"Google's federated learning is a low-hanging fruit", says Bennis, but there is more to come with federated knowledge distillation.
While 6G is still years in the future, we can count on a few things as certainties, when it does come. First, the amount of data generated, transmitted and analyzed is going to grow exponentially. Second, we will have super-high transmission rates to whisk that data around in the ether. Then the two big buzzwords of the moment—artificial intelligence and machine learning—are usually thrown in the mix as all-purpose solutions. But how do we get to the promise of the future, to a digital mirror world where we can simulate our complex systems before building them for real, to having the ability to reason and plan instead of mere pattern matching and curve fitting as done today.

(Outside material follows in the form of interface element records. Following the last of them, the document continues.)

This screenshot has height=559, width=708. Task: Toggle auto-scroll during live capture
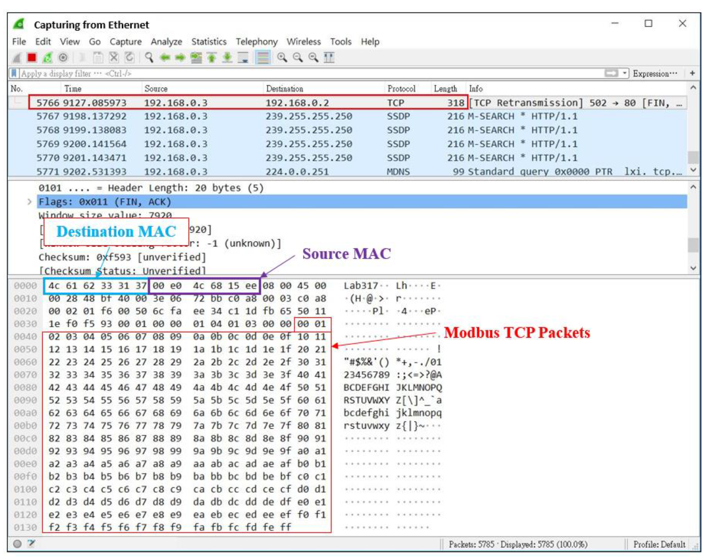point(243,58)
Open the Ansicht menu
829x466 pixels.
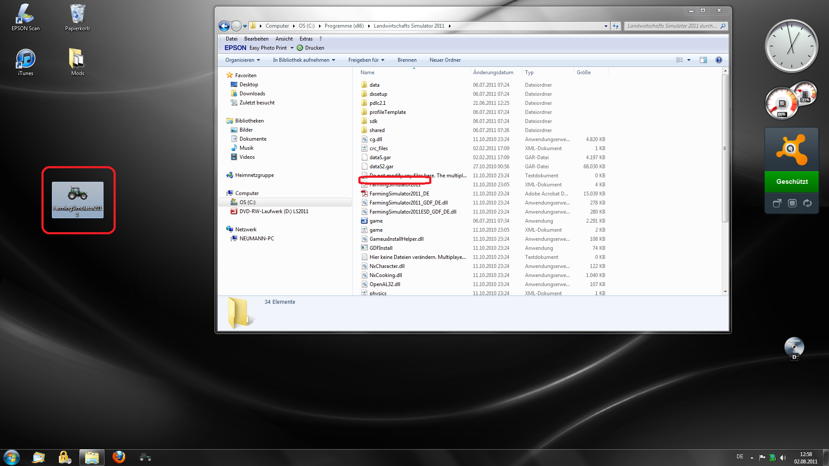(x=284, y=39)
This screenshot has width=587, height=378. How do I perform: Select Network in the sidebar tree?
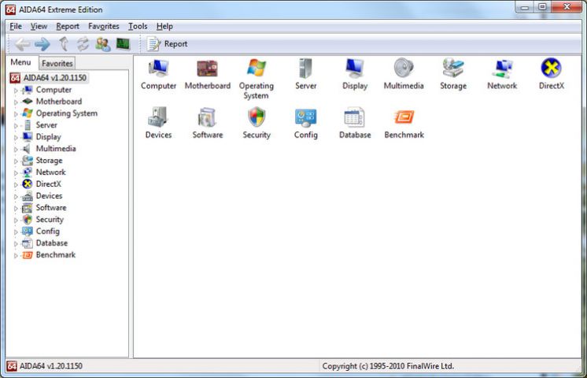point(50,172)
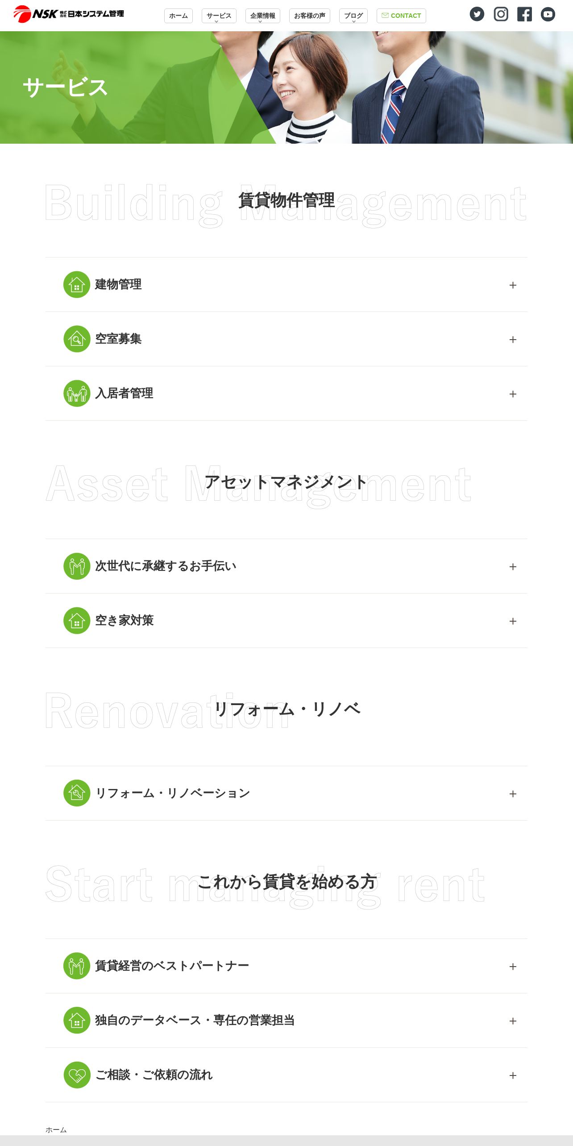
Task: Expand the 建物管理 section with plus sign
Action: tap(513, 285)
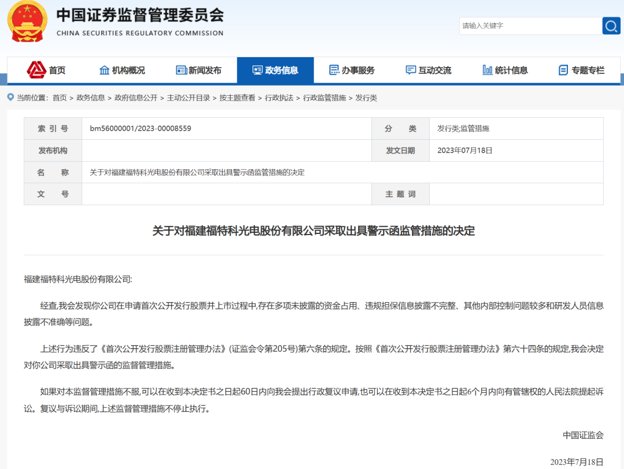Click the form icon beside 办事服务
This screenshot has width=624, height=469.
click(x=334, y=70)
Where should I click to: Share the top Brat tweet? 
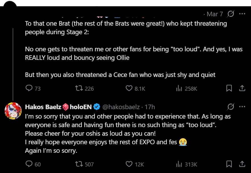pyautogui.click(x=242, y=88)
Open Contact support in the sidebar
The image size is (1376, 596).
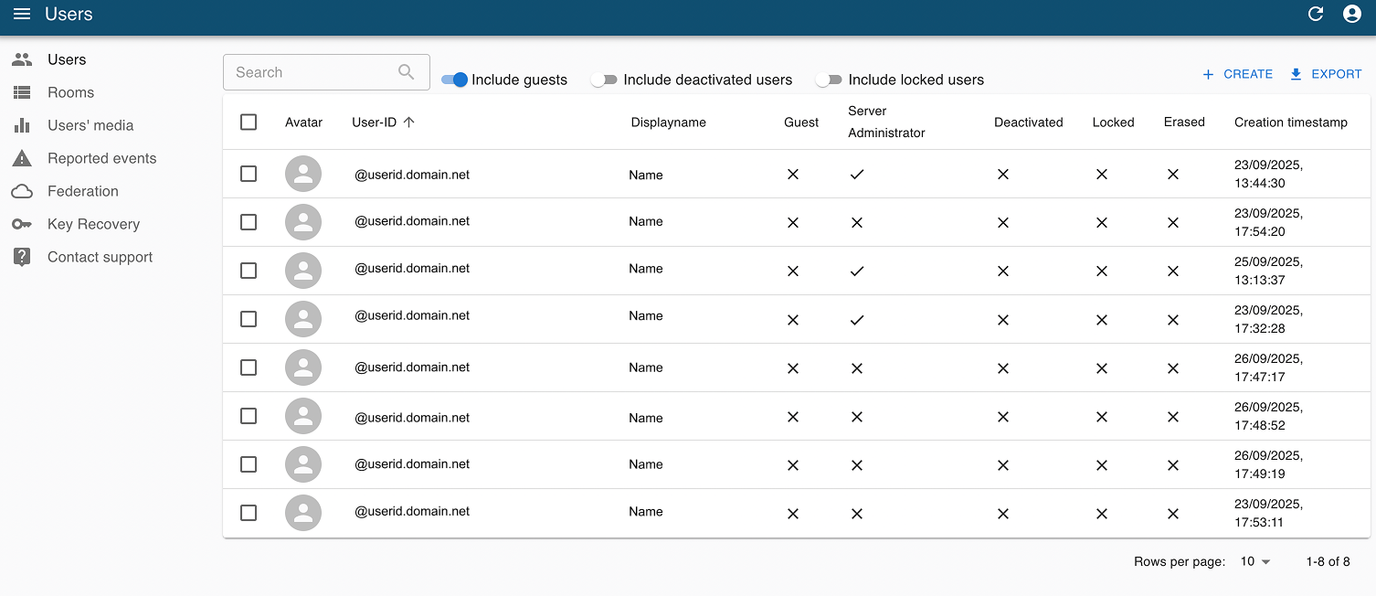pos(100,257)
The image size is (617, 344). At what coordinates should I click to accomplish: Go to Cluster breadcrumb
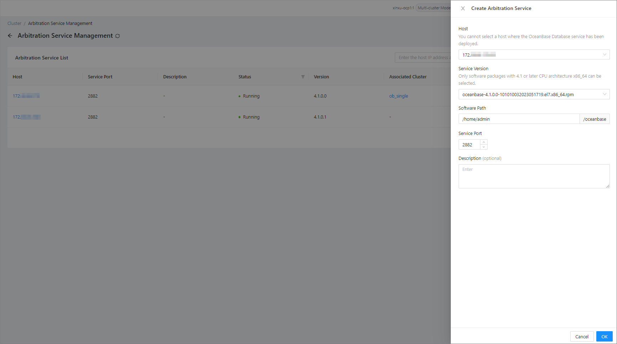coord(14,24)
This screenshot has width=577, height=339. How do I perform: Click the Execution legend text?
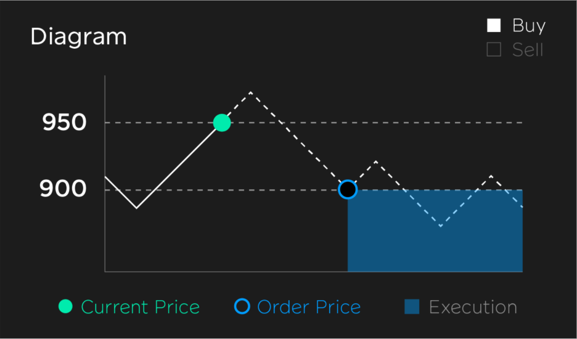tap(473, 307)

Machine learning and its marriage with communication are what keep Bennis busy at the University of Oulu. Coming from a background in communications engineering, Bennis earned his PhD in Oulu in December 2009 and stayed as a post-doc researcher at CWC. He now runs ICON, a research group of 12 talented researchers whose focus is on the intersection of machine learning, communication and control, focusing on how to enable intelligent communication based on limited data and extracted knowledge. Bennis says that he is incorporating many disciplines in his work, drawing from such fields as game theory, control theory, financial theory and neuroscience, among others.
“During my visit in Princeton in 2017, I began looking at tail distributions,” Bennis says, gesturing with his hands, creating a Bell curve in the air, and then focusing on a tiny sliver of its end. “The things that happen very rarely, but when they do, a lot of stuff goes wrong.”
“So, it's things like earthquakes and hurricanes and the like, rare, or hard-to-predict events that cause massive repercussions. I was not convinced by the focus back then on running time-consuming simulations without gaining any basic understanding of URLLC. So I decided to bring in the concept of tail distribution thinking into wireless, especially as it relates to the reliability of communication networks. And so my focus became how to bring in this awareness of tail distribution to wireless, machine learning, and, basically, how to manage risk. Now the entire industry talks about tails,” Bennis adds.
Brute force is only useful to an extent
Bennis felt that the conversation in wireless was—and still is—revolving around data and data transfer speeds. Machine learning needs vast amounts of data to create models of behaviour. Problems arise when you don't have enough data for it, or the amount of data is so huge that networks can't keep up with it in a meaningful, low-latency kind of way.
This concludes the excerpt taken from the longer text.